**O que fazer**
1. Imprima, na íntegra e sem qualquer alteração, o texto sobre o Caminho e o crescimento pessoal.
2. Devolva apenas as linhas da listagem que vão da linha com "The image size is (924, 2000)." até à linha com "I want to click on train-row: Gold", ambas incluídas, tal como lá aparecem.

#### Excerto do texto ####

Ao longo de diversas etapas percorridas, somos alvos de vários
ciclos que se sucedem, momentos onde, se parca for ainda nossa ciência, dispomos
sempre da oportunidade de apreender algo ao escutar sábias palavras proferidas
por bocas alheias, um algo que nos poderá auxiliar a crescer em virtude e carácter
– a mais comum metamorfose de um caminhante. Contudo, é importante entender que
tais auxílios não vão além daquilo que eles próprios representam. Todos nos encontramos
aqui, neste lugar, a existir por entre as peripécias de uma realidade que nos
absorve, cumprindo um papel que há muito escolhemos representar por ser o ideal
para o nosso próprio desenvolvimento, o mais acertado para que a lapidação de
nós mesmos seja absoluta. Por isso, ao vivermos vidas únicas, compostas por
singulares ciclos que a existência atravessará, possuímos igualmente diferentes
abordagens e entendimentos sobre o Caminho em si, fruto de nossas peculiares
experiências e de seu factor residual – o saber. Tais aspectos moldam-nos, é
certo, mas importa entender que a final decisão reside sempre em nós. Se em tal
situação nos encontrarmos, convém então colocar pertinentes questões: gostamos
daquilo em que nos tornámos? Como poderemos alterar comportamentos que, no
fundo, não traduzem as palavras de nossos corações? Mas talvez esse seja um
assunto para abordarmos em uma outra oportunidade.

#### Dados registados ####

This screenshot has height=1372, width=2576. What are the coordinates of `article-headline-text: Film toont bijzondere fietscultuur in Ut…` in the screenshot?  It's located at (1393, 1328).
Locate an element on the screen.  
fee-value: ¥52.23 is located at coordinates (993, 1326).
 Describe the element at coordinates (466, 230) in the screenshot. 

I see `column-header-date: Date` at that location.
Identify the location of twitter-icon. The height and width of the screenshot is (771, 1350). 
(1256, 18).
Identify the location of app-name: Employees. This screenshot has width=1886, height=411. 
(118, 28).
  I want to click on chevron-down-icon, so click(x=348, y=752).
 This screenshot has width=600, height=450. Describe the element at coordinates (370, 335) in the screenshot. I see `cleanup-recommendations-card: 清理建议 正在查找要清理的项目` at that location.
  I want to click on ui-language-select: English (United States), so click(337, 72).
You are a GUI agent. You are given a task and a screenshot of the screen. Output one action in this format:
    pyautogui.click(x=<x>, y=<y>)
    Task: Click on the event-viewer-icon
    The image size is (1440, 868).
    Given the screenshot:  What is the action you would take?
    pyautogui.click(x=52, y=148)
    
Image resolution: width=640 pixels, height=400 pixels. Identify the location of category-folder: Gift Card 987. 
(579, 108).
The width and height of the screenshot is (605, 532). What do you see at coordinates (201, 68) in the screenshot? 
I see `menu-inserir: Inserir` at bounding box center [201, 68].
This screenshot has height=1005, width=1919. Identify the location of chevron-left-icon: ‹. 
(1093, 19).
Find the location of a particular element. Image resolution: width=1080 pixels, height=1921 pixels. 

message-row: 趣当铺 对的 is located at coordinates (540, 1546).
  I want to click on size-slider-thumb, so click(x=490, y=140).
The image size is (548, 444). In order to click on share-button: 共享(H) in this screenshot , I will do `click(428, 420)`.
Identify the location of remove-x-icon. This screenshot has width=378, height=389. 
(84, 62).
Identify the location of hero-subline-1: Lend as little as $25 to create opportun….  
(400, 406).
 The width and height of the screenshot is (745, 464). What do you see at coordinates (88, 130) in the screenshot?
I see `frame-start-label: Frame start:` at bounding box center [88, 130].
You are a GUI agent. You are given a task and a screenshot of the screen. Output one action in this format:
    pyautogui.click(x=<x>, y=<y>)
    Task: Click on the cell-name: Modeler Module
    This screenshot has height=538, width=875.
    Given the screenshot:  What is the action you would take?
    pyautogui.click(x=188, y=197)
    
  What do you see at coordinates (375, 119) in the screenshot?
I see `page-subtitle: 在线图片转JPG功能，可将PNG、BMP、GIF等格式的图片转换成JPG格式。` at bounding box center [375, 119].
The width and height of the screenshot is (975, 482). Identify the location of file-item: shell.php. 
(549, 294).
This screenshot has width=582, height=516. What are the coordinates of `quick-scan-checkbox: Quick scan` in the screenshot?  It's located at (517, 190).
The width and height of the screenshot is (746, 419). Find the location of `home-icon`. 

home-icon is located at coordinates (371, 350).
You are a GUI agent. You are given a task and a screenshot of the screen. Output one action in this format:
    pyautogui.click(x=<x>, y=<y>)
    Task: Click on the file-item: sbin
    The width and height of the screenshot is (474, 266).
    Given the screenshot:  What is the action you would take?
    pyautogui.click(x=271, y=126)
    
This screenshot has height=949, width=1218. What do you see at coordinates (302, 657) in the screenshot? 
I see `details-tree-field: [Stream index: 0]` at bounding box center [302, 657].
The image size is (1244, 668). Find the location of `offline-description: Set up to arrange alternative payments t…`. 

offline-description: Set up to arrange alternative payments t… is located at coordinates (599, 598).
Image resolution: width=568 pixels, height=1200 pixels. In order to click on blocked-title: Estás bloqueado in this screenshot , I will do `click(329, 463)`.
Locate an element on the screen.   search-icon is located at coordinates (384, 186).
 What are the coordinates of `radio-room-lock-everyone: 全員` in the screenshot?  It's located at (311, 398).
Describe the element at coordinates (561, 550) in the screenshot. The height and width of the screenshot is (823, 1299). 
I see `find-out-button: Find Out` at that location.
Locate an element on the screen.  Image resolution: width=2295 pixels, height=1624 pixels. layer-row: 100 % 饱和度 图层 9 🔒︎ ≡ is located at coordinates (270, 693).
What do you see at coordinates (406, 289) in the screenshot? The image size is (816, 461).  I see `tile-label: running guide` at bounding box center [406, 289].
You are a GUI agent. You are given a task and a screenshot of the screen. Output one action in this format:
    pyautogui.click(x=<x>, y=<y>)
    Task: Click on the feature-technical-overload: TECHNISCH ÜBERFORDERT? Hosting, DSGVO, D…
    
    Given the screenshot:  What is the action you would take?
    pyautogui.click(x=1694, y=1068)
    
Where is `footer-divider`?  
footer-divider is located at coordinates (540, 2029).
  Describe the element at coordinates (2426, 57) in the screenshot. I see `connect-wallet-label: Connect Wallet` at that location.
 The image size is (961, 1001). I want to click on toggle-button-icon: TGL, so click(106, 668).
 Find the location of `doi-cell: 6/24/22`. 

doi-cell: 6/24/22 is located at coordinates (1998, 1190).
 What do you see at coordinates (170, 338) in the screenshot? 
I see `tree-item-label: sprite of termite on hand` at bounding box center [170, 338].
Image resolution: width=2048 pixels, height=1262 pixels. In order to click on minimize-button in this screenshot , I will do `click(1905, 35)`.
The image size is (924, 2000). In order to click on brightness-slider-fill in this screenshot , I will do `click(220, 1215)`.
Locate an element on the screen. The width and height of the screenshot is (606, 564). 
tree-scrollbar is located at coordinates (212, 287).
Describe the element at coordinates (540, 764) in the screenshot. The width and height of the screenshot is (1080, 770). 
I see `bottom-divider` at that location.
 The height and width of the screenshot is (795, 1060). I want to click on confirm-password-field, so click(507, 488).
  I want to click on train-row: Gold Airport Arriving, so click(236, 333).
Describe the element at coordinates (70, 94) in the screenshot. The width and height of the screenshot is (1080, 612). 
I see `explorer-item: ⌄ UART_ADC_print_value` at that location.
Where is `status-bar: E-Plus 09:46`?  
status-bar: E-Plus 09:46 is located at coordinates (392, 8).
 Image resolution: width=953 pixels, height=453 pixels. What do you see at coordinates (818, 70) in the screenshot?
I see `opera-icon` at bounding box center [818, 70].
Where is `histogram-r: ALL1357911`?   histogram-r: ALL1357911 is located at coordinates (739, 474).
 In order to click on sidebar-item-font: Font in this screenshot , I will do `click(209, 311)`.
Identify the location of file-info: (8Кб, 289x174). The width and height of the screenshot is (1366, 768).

####

**Respostas esperadas**
1.
Ao longo de diversas etapas percorridas, somos alvos de vários
ciclos que se sucedem, momentos onde, se parca for ainda nossa ciência, dispomos
sempre da oportunidade de apreender algo ao escutar sábias palavras proferidas
por bocas alheias, um algo que nos poderá auxiliar a crescer em virtude e carácter
– a mais comum metamorfose de um caminhante. Contudo, é importante entender que
tais auxílios não vão além daquilo que eles próprios representam. Todos nos encontramos
aqui, neste lugar, a existir por entre as peripécias de uma realidade que nos
absorve, cumprindo um papel que há muito escolhemos representar por ser o ideal
para o nosso próprio desenvolvimento, o mais acertado para que a lapidação de
nós mesmos seja absoluta. Por isso, ao vivermos vidas únicas, compostas por
singulares ciclos que a existência atravessará, possuímos igualmente diferentes
abordagens e entendimentos sobre o Caminho em si, fruto de nossas peculiares
experiências e de seu factor residual – o saber. Tais aspectos moldam-nos, é
certo, mas importa entender que a final decisão reside sempre em nós. Se em tal
situação nos encontrarmos, convém então colocar pertinentes questões: gostamos
daquilo em que nos tornámos? Como poderemos alterar comportamentos que, no
fundo, não traduzem as palavras de nossos corações? Mas talvez esse seja um
assunto para abordarmos em uma outra oportunidade.

2.
The image size is (924, 2000). In order to click on brightness-slider-fill in this screenshot , I will do `click(220, 1215)`.
Locate an element on the screen. The width and height of the screenshot is (606, 564). 
tree-scrollbar is located at coordinates (212, 287).
Describe the element at coordinates (540, 764) in the screenshot. The width and height of the screenshot is (1080, 770). 
I see `bottom-divider` at that location.
 The height and width of the screenshot is (795, 1060). I want to click on confirm-password-field, so click(507, 488).
  I want to click on train-row: Gold Airport Arriving, so click(236, 333).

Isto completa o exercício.